Exercise:
Pick up the blog post about a resident drawing blood without a phlebotomist and continue it from the point where it stops.

═════ Text under study ═════

* * Anonymous Doc

Monday, September 20, 2010

Someone asked in a comment on the previous post:

"Why are you drawing blood and not a phlebotomist?"

Middle of the night, no phlebotomists. And, hey, sometimes middle of the day, no phlebotomists either. In a perfect world, we wouldn't have to draw blood, sure. And I think I expected coming into residency that I wouldn't be drawing blood. Or, I don't know, putting in central lines. Or doing lumbar punctures. Or doing anything to a patient that someone else is a lot better trained to do, and a lot more comfortable doing.

But there isn't always anybody else to do these things, and certainly not if you need them done quickly. And so we do them. I'd say 90% of the time one of my patients needs blood drawn, I'm not the one doing it... but that still leaves 10% of the time when I am. Like when the nurse is supposed to do it but "can't find the vein" and so it's my job, as if I'm going to be any better at it. Or when the phlebotomist won't have time for six hours, and it's a little more urgent than that.

═════ Data excerpt ═════

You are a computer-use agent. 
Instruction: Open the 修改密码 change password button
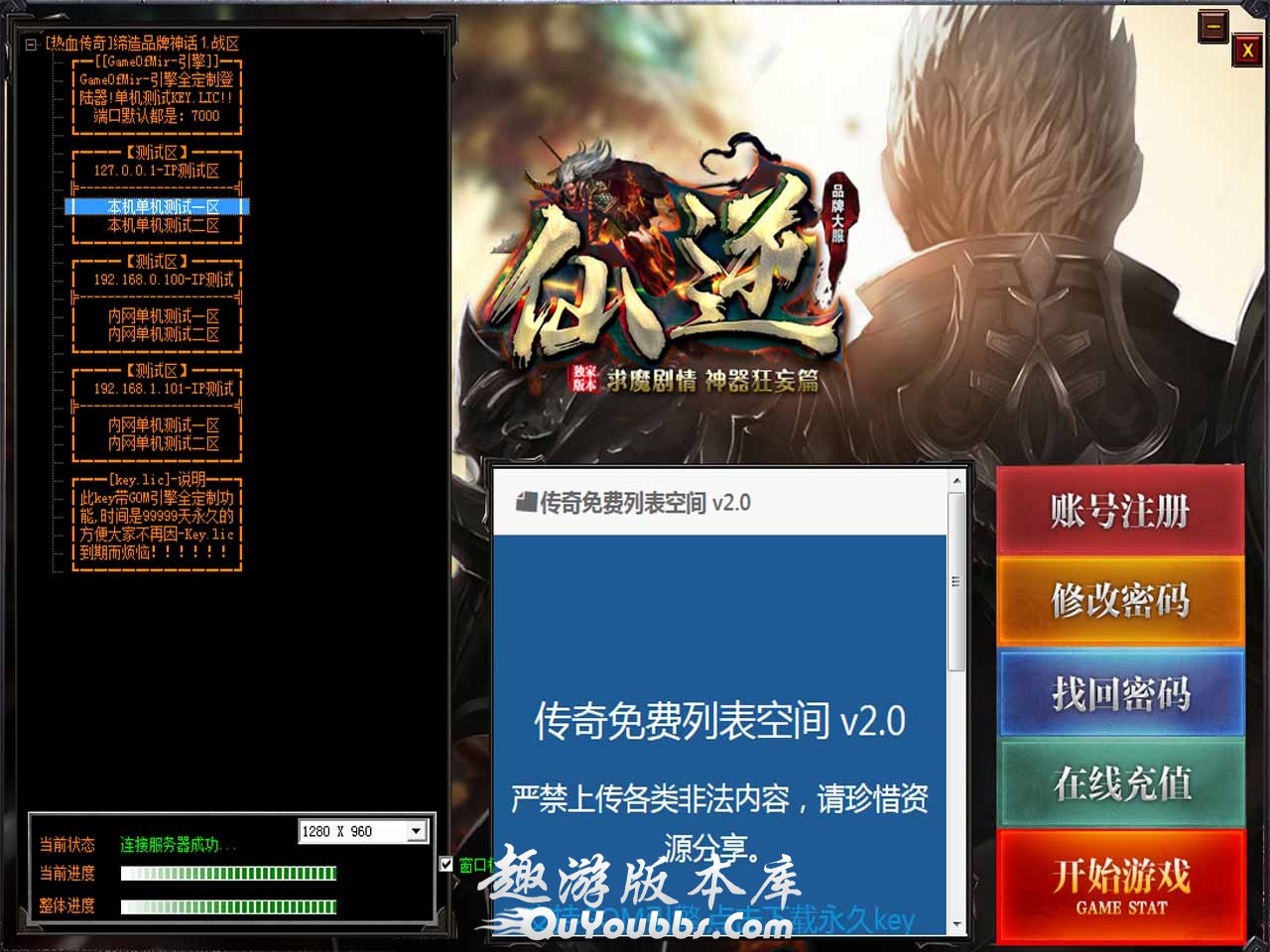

═════

Reply to the exercise:
And in the middle of the night... look, you're lucky if anyone shows up to a code, let alone someone wandering around looking to draw your patient's blood. I've been at codes where I'm the only one there, and if the patient was still alive, well, he wouldn't have been for long.


  1. I know that at a couple of my school's hospitals, that's supposed to be the norm - I wonder if I was naive for thinking that's a positive? Getting a lot of experience with procedures so you're more comfortable with them, vs. "hey, we don't have the money to hire more people, so you get to do everyone else's job for free"?

  2. great post. as someone from the nursing staff at a teaching hospital, please allow me to pose a couple of questions:

    1. why do physician teams go in, open up a dressing that takes an hour for the RN to complete and leave, most of the time without even informing the nursing staff? and leave a giant mess? do the physician teams really think that nurses are there just to clean up?
    2. why do doctors feel the need to pull the code light for a trivial reason (the patient would like ice water) and deny that they did it and "just pressed the call light"
    3. Why do doctors tell a patient/family that they are going home momentarily when they know good and well it will be hours before they are finished rounding and writing discharge orders?